The principle of the guided tissue regeneration technique:

  • Exclusion of junctional epithelium and gingival connective tissue from the wound by a membrane
  • Allow time for periodontal ligament cells to migrate coronally (towards the crown) and differentiate into functional cells for the three periodontal tissues – bone, cementum, and periodontal ligament

Guided tissue regeneration membrane

Biodegradable membrane Non degradable membrane
Resorbed by body after a few weeks Not resorbed by body
Need not be removed Need to be removed after 4 to 6 weeks
For example polylactic acid For example expanded polytetrafluoroethylene membrane

Methods of regeneration of periodontal tissues

Curettage for bony fill-in is the complete removal of inflammatory tissues from bony defects and careful root planning often results in some bony fill-in. bony fill-in is produced by bone cells called osteoblasts from the surrounding marrow spaces in the jaw bone.

Factors that can prevent bone fill

  • Choosing the wrong type of defect
  • Failure to curette away all inflamed connective tissues
  • Failure to clean root surface completely
  • Failure to close flaps completely over the bone socket
  • Infection and disintegration of the blood clot
  • Excessive tooth mobility

Bone grafts

© chandigarhdentist.com

Bone fill-in by simple curettage is unpredictable. Bone grafts are used induce or promote regrowth and regeneration of bone. A number of graft materials can be used to fill in the bony defect.

Types of bone grafts

  • Bone autograft
  • Bone allograft
  • Bone xenografts
  • Synthetic bone substitutes

Bone autograft

Bone autografts are bone taken from the same individual and are obtained from the iliac crest or oral cavity. Cancellous bone and marrow are obtained from various sites in the mouth such as the tuberosity, extraction sockets, and edentulous ridges.

Bone allograft

Bone allografts are bone taken from an individual of the same species.  Freeze dried bone allograft are used to treat periodontal bony defects. There are two types of bone allograft:

  • Freeze-dried undemineralized bone allograft (FDBA),
  • Freeze-dried demineralized bone allograft (FDDBA)

The freeze drying permits storage within a vacuum for an indefinite shelf life and also markedly reduced the antigenicity (body rejection) of graft

Bone xenografts

Bone xenografts are bone taken from a different species such as cows and pigs.

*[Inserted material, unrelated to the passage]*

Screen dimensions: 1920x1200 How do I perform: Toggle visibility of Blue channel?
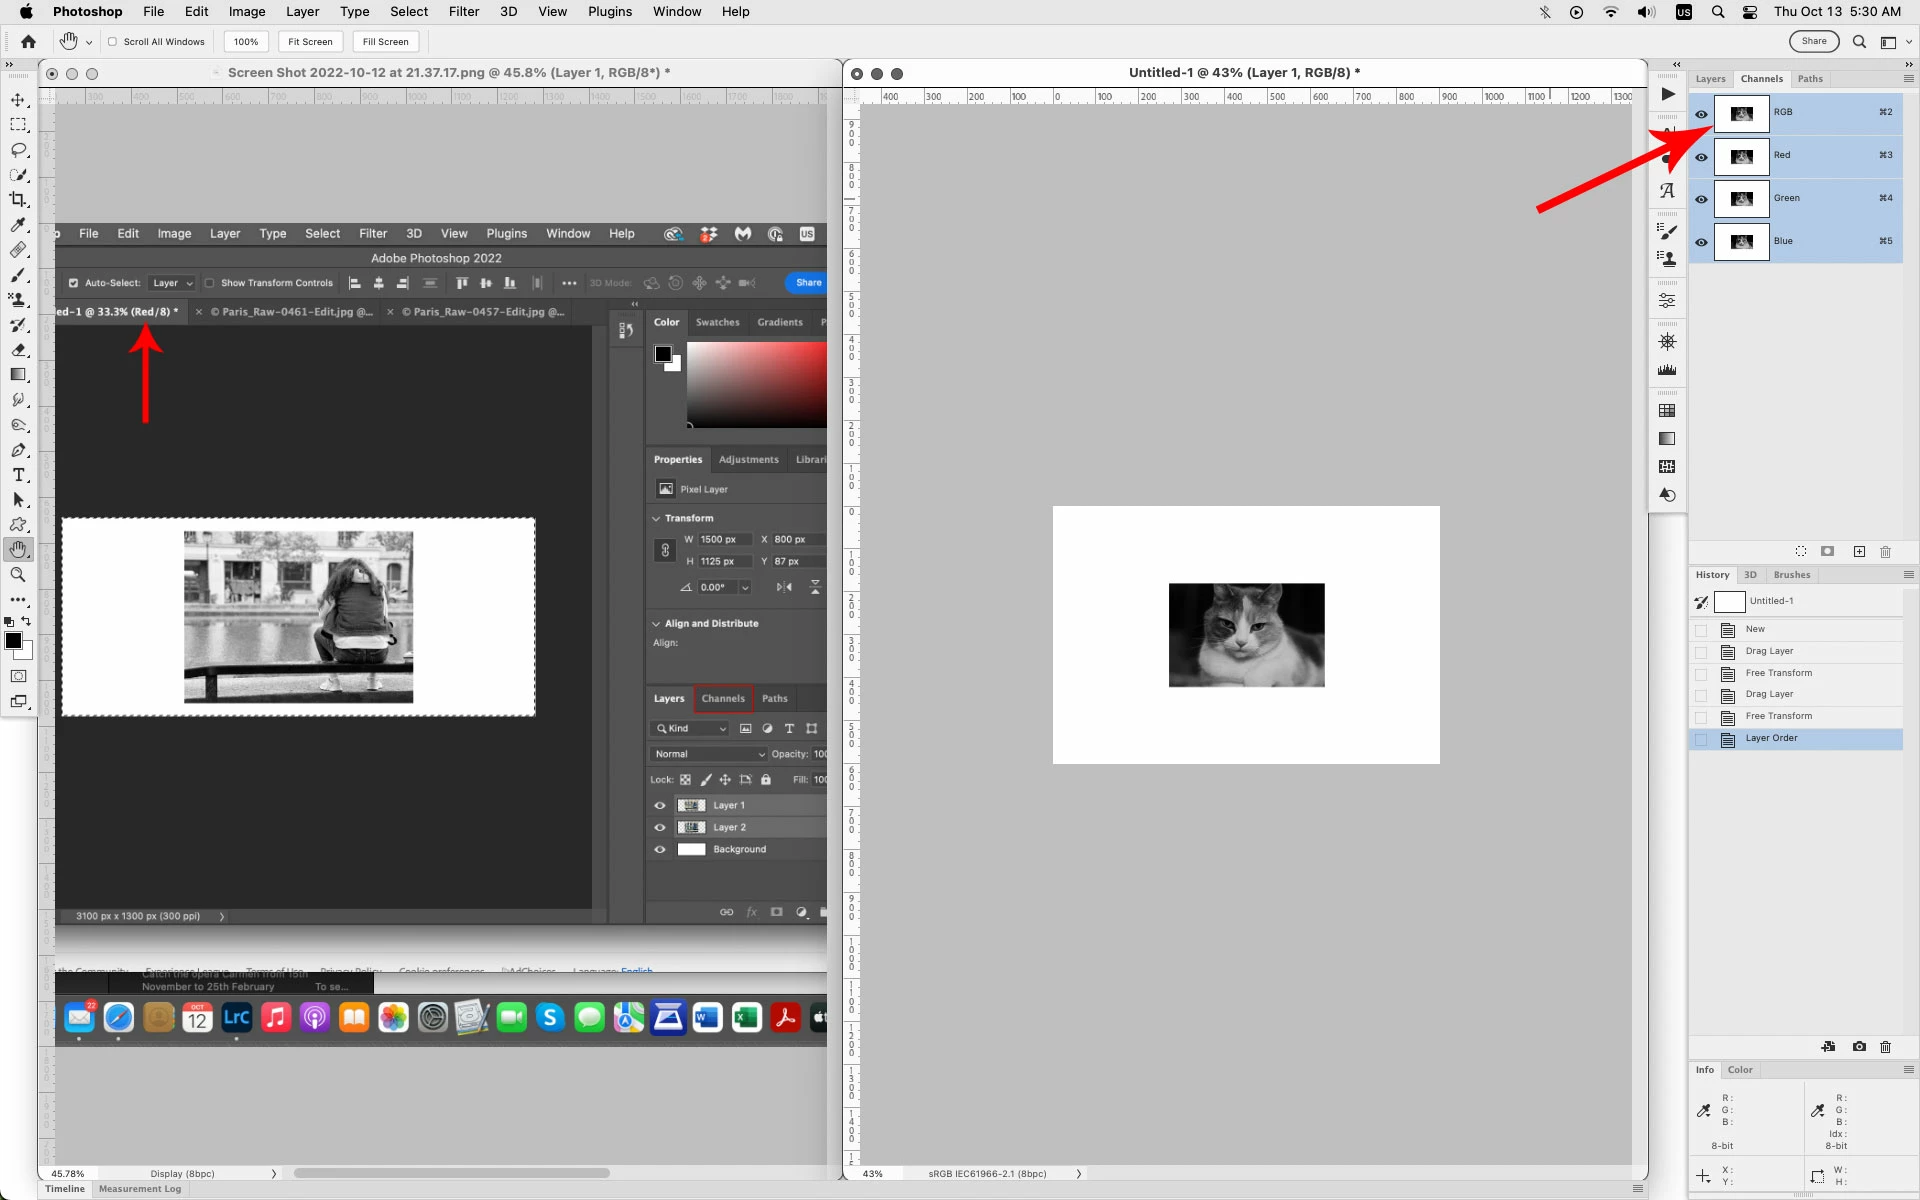[x=1701, y=243]
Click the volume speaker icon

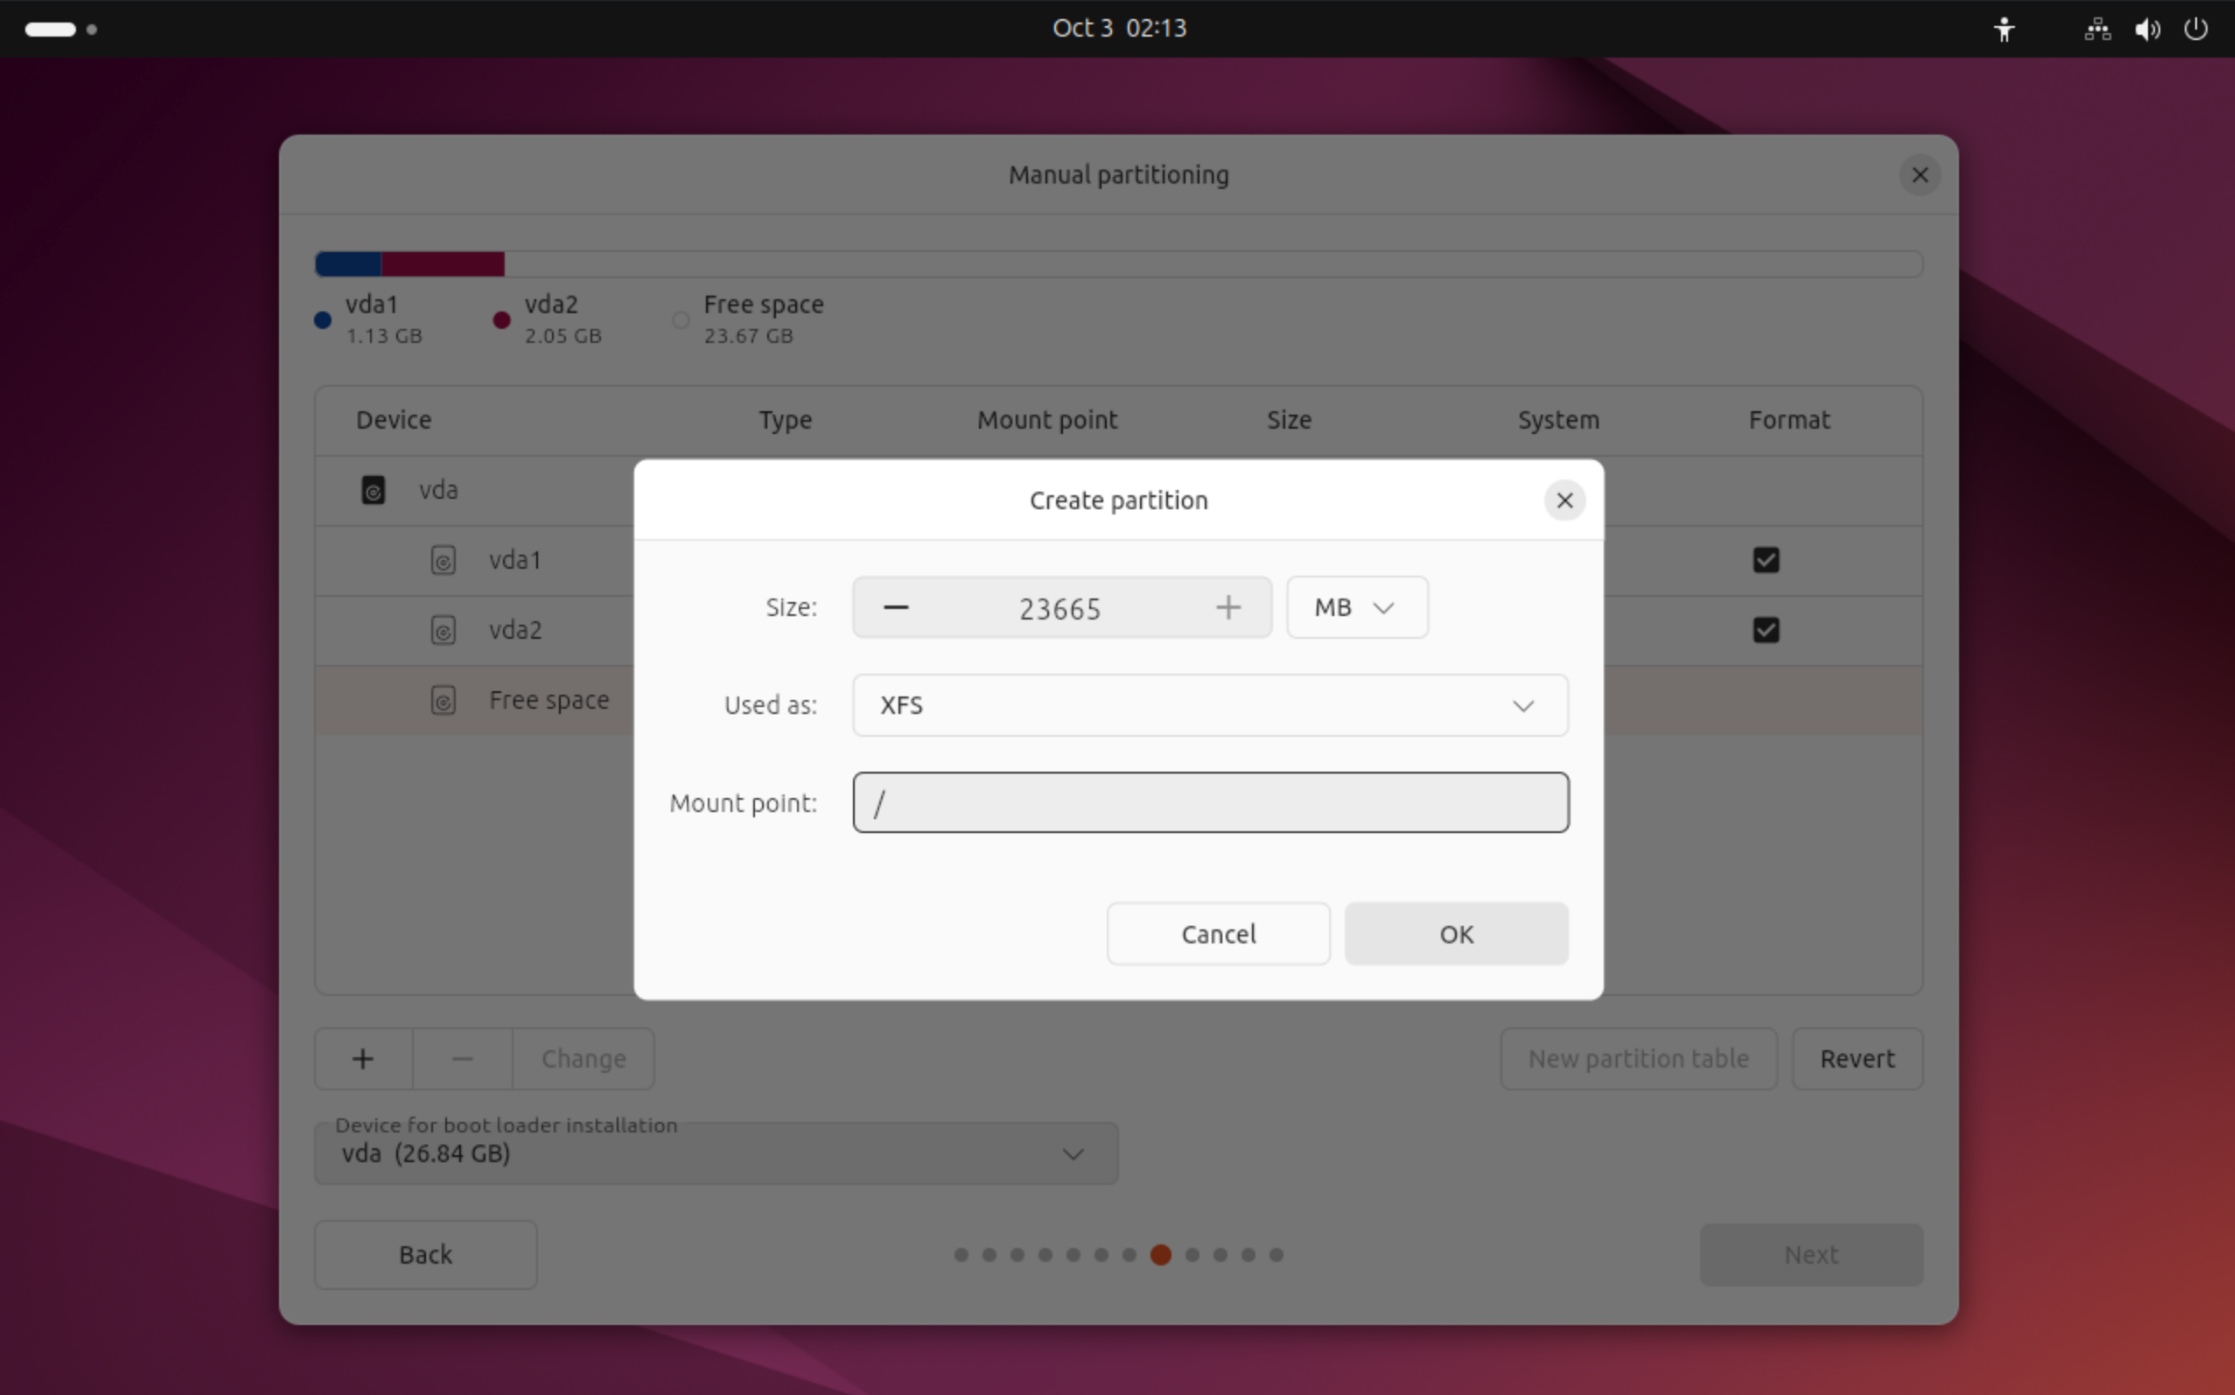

  • Bovine inorganic cancellous bone from cows
  • Porcine non antigenic collagen produced from healthy pigs

Synthetic bone substitutes

These materials are preferred as antigenic potential is absent and risks of infection are less. Synthetic bone substitutes include porous and non-porous hydroxyapatite, beta tricalcium ohosphate, HTR polymer, and bio-active glasses and ceramics.